(Source data)
━━━━━━
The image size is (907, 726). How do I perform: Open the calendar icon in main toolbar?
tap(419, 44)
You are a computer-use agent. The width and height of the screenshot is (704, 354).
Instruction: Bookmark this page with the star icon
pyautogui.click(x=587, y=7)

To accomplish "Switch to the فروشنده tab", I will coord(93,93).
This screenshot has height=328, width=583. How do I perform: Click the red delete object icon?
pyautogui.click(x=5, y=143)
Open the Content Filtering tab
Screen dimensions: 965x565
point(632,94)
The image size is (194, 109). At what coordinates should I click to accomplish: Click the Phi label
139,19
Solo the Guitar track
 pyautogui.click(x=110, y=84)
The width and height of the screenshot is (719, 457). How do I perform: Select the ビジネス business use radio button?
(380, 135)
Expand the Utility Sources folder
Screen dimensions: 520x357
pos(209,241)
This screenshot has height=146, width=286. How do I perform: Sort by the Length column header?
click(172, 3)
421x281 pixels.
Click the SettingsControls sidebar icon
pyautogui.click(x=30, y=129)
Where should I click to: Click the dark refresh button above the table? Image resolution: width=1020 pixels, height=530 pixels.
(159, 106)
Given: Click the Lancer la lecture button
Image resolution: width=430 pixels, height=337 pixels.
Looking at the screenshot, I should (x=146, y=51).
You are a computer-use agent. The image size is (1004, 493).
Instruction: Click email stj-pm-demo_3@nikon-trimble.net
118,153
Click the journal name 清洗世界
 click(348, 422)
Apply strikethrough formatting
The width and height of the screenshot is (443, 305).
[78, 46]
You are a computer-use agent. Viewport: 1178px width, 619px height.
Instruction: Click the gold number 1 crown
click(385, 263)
━━━━━━
— Exercise prompt —
From the records above, pull every line that has the string "computer" and copy it.

— Result of the exercise —
You are a computer-use agent. The width and height of the screenshot is (704, 354).
You are a computer-use agent. The image size is (1004, 493).
You are a computer-use agent. Viewport: 1178px width, 619px height.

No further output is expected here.